╭─ RECORD SET

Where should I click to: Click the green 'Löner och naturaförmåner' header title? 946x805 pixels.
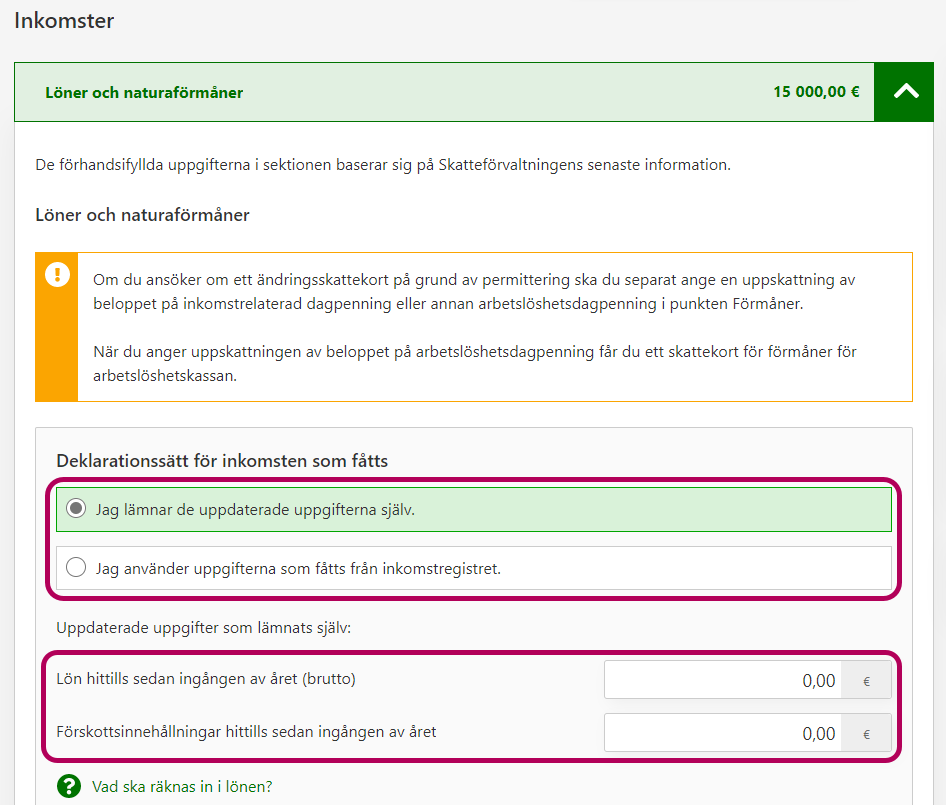(144, 93)
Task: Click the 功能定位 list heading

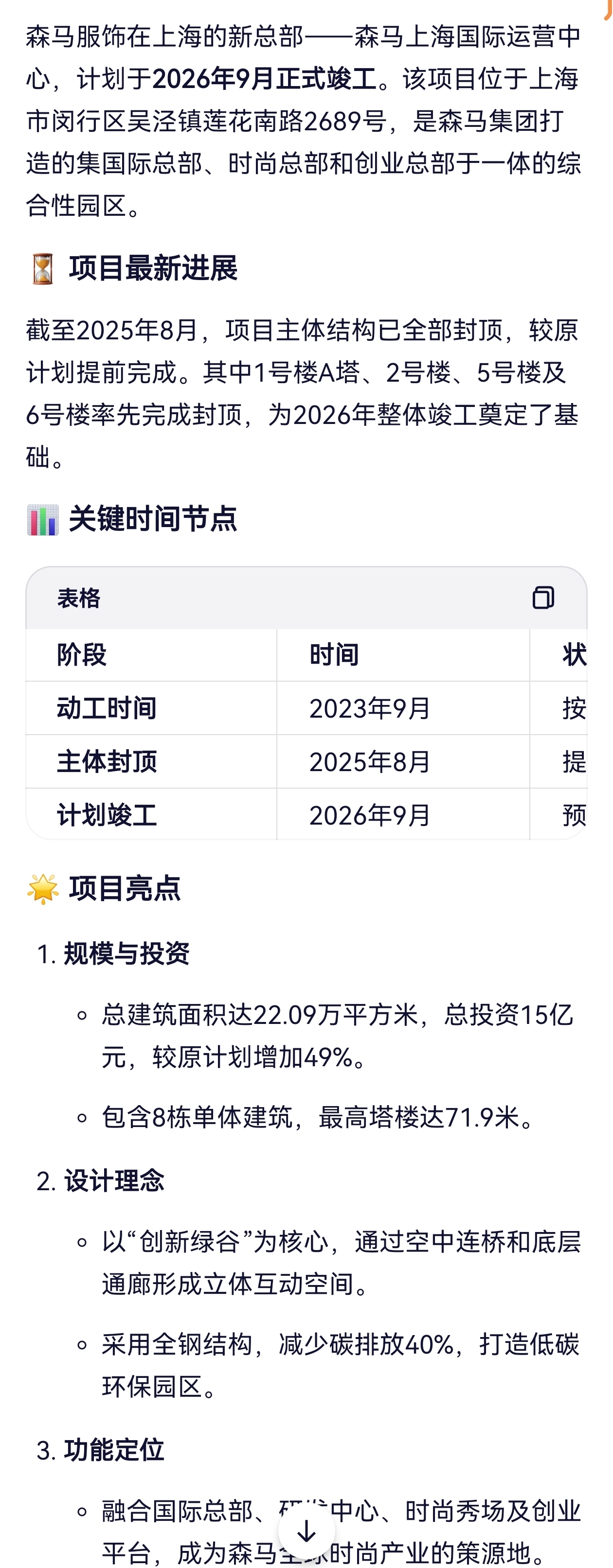Action: [114, 1450]
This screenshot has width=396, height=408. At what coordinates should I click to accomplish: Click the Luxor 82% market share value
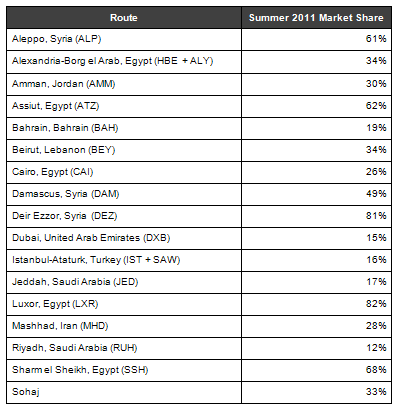click(x=376, y=304)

╰─

WORK ORDER:
Give back every record exactly. Omit the pictures.

RESPONSE TO THIS EXERCISE:
Where should I click to: Click the green 'Löner och naturaförmåner' header title? 946x805 pixels.
(144, 93)
Task: Click the 功能定位 list heading

Action: [114, 1450]
This screenshot has width=396, height=408. At what coordinates should I click to accomplish: Click the Luxor 82% market share value
click(x=376, y=304)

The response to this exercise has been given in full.